-------- Dataset --------

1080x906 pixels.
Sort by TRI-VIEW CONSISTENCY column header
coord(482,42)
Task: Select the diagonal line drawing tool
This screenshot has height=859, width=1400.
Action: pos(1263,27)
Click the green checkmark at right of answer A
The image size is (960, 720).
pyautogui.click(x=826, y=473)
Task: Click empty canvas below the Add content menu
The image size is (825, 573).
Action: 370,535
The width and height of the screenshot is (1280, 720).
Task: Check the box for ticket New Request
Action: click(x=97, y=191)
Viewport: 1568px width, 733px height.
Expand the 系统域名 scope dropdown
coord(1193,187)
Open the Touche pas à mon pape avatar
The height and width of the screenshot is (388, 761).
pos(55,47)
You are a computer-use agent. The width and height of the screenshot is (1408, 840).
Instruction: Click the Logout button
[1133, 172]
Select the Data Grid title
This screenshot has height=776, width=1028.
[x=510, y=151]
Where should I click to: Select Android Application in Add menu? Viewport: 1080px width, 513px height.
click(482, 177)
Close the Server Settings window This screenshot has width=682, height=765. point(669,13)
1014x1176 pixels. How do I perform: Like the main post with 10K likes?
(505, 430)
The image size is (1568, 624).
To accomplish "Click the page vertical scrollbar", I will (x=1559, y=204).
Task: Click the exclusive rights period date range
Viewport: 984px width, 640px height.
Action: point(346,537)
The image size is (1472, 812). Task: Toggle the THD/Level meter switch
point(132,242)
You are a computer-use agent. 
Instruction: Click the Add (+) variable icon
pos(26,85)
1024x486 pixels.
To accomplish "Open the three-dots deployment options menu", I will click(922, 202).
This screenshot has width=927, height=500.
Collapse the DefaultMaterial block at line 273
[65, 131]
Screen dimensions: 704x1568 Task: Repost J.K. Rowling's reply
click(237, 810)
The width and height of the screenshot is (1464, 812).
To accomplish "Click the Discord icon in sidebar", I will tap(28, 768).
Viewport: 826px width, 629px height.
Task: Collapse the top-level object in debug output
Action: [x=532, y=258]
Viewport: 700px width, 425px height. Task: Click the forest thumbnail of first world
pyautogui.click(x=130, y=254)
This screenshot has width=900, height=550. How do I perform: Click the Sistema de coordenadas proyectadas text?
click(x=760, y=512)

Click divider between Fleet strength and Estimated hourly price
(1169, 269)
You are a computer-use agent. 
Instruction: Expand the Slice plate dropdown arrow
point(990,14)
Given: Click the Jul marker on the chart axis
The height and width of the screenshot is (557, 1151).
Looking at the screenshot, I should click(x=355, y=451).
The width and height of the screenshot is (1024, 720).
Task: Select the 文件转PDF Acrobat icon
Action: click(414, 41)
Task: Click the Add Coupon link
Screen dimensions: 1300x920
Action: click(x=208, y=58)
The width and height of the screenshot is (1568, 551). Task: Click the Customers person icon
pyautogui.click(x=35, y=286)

--------

- What the task requires
Quote word for word the part of the data that runs from its first line through the line containing "pyautogui.click(x=826, y=473)", including both of those lines.

- Task solution
1080x906 pixels.
Sort by TRI-VIEW CONSISTENCY column header
coord(482,42)
Task: Select the diagonal line drawing tool
This screenshot has height=859, width=1400.
Action: pos(1263,27)
Click the green checkmark at right of answer A
The image size is (960, 720).
pyautogui.click(x=826, y=473)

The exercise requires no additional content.